Just who is shocked (except the Associated Press reporter)?

From an Associated Press report today on Kim Jong Il's preparations for testing a nuclear weapon:
The meeting was the reclusive leader's first reported appearance in three weeks and the first since Tuesday, when his government shocked the world by announcing plans to test a nuclear device on its way to building an arsenal of atomic weapons.
Let's see, the United States and just about everybody else has known - and warned - that North Korea was on the fast track to the A-Bomb Club for at least eight years now, ever since the "bouffant-haired leader" (that's AP's description too, by the way) declared such to be his intentions.

So the world was "shocked" on Tuesday when he said it was time to test?

The writer is identified as one Hans Greimel, which sounds distinctly European, which if true would explain where the AP is getting its "writing talent" (those are our intentional quote marks). Of course, he might be a graduate from Marquette U. in Wisconsin, for all we know. What he doesn't seem to be is very knowledgeable about history. Recent history. Like in the last decade when the Clinton Administration, on the advice of one Jimmy Carter, gave away the nuclear store in a naive "can't we all just get along" trade-off of technology with Mr. Kim.
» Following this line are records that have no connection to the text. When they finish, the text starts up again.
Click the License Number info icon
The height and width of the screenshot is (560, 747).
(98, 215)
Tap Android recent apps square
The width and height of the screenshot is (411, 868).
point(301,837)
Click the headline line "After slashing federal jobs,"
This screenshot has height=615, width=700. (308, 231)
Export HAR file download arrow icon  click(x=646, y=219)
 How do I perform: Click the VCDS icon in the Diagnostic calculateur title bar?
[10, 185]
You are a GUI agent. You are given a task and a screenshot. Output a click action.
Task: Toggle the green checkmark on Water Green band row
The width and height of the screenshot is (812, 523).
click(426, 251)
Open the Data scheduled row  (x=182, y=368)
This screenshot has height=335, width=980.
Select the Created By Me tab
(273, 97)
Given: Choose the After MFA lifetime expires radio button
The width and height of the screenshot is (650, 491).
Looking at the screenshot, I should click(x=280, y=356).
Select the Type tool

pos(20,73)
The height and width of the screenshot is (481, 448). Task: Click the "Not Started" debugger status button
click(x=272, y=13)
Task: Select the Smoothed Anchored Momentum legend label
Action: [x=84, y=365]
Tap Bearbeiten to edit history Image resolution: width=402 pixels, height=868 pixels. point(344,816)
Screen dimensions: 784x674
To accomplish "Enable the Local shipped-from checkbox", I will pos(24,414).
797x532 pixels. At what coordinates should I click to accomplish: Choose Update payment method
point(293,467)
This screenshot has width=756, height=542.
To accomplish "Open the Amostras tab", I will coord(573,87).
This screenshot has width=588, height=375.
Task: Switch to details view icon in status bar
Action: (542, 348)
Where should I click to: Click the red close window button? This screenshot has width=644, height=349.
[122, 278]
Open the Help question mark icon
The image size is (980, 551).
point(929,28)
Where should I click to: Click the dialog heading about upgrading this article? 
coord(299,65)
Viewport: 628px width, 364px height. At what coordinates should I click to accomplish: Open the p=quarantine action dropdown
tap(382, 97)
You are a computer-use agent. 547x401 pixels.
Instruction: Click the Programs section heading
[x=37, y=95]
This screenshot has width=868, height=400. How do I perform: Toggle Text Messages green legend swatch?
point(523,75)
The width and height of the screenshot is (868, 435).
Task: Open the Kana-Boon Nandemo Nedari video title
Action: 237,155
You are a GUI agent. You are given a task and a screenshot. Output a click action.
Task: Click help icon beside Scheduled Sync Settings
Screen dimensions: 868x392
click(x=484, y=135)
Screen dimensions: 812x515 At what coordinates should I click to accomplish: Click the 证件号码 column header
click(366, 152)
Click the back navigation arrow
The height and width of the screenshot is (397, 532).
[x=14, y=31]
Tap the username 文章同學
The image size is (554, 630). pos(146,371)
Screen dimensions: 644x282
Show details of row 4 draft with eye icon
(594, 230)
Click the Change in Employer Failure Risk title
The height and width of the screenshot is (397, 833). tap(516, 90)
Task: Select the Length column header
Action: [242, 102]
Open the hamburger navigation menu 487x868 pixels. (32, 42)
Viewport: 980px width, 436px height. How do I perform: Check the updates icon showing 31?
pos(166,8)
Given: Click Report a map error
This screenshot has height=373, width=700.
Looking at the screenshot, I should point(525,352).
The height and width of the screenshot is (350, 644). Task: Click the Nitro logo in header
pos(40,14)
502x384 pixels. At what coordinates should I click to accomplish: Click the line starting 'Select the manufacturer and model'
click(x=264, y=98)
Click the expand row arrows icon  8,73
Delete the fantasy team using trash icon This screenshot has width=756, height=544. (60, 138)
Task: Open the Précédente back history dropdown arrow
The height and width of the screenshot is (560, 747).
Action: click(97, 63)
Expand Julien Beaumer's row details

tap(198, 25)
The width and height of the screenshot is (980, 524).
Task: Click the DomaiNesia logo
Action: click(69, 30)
The only person who will be shocked when the Exalted Supreme Leader lights the fuse, perhaps as early this weekend, will be Mr. Greimel. Depending on how large the test and how far underground it is - and it may be a surface blast, for all we know - the radioactive fallout could catch the wind and be in Wisconsin a few days later. Good times.

Thus prolonged negotiations and appeasement have brought us to this stage. Soon it will do the same with Iran, producing more "shock" no doubt from the Associated Press.